===== Extrait du document
Mentions honorables : Le passionnant Une Armée Noire de Pauline Peretz a été ma lecture la plus mémorable de l’été, et je triche avec l’hallucinant Tous Ceux Qui Tombent de Jérémie Foa sorti en 2021, une histoire “au ras du sol” du massacre de la Saint-Barthélémy doublée d’une véritable réfléxion sur l’écriture de l’histoire.

SÉRIE DE L’ANNÉE

Severance (Dan Erickson)

Severance est une anomalie. On a du mal à croire qu’une série aussi ambitieuse puisse sortir sur la petite case ridicule de Apple TV+. Et pourtant, cette histoire étrange d’employés de bureaux séparant littéralement leur vie privée de leur vie professionnelle est un monstre, c’est magnifique, émouvant, subtil et passionnant. Avec, en filigrane, une critique brillante des sociétés post-fordistes, du monde corporate et de la bureaucratie.

Mentions honorables : 1883, prequel de Yellowstone, est probablement une des plus grandes réussites de l’année malgré son classicisme assumé, et la dernière saison de Better Call Saul est forcément grandiose.

TOP 10 MUSIQUE

10. Sea PowerEverything Was Forever

Qui aurait pu attendre quoi que se soit d’un groupe que tout le monde avait oublié ? Everything Was Forever est un album d’indie rock irréprochable, brillant, épique et cathartique. Tout simplement leur meilleur album.

9. Ezra CollectiveWhere I’m Meant To Be

Héros d’une scène jazz londonienne qui fait – à juste titre – couler beaucoup d’encre, Ezra Collective ont sorti un des disques les plus impressionnants de l’année. Entre jazz fusion, dub, afrobeat, des moments de grâce et de joie pure.

8. Akusmi Fleeting Future

Cocorico ! Le français Pascal Bideau est l’auteur, sous le nom Akusmi, d’une des réussites les plus improbables de l’année : une synthèse de jazz contemporain, de musique contemporaine répétitive, de gamelan et d’une couche de musique électronique à la Four Tet. Jubilatoire et brillant.
==========
===== Données fournies
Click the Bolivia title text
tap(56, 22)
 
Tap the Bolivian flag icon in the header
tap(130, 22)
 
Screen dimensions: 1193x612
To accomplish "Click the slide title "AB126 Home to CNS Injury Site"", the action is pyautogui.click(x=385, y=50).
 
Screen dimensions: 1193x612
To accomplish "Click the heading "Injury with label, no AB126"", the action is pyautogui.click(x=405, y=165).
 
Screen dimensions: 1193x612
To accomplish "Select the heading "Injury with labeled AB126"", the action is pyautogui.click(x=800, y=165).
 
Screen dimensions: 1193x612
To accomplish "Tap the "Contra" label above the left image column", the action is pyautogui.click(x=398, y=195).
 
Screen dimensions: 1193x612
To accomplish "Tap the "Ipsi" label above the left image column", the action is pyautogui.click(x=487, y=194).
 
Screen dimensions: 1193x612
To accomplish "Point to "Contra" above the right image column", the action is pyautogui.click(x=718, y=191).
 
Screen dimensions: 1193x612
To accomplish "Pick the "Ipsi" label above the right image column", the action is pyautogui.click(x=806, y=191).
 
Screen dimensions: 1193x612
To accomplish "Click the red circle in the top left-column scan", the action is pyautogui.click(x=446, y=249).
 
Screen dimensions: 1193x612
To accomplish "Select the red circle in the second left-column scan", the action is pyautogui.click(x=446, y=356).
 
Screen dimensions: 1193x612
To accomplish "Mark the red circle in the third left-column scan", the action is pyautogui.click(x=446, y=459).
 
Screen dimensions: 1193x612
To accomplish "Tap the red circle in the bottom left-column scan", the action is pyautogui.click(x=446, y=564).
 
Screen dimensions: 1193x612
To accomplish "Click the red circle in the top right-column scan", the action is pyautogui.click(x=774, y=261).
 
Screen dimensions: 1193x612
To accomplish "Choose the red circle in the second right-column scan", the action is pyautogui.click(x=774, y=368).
==========
● Consigne:
Pour chacune des affirmations ci-dessous, dites si elle concorde avec l'extrait du document : répondez par oui ou par non et citez mot pour mot le passage qui tranche.
1. La série Severance est diffusée sur Apple TV+.
2. 1883 est présentée comme une suite de Yellowstone.
3. Akusmi est le nom sous lequel publie un musicien britannique.
Ces entrées forment un matériau distinct de l'extrait du document.

● Réponse attendue:
1. Oui : « puisse sortir sur la petite case ridicule de Apple TV+ ».
2. Non : « 1883, prequel de Yellowstone ».
3. Non : « Le français Pascal Bideau est l’auteur, sous le nom Akusmi ».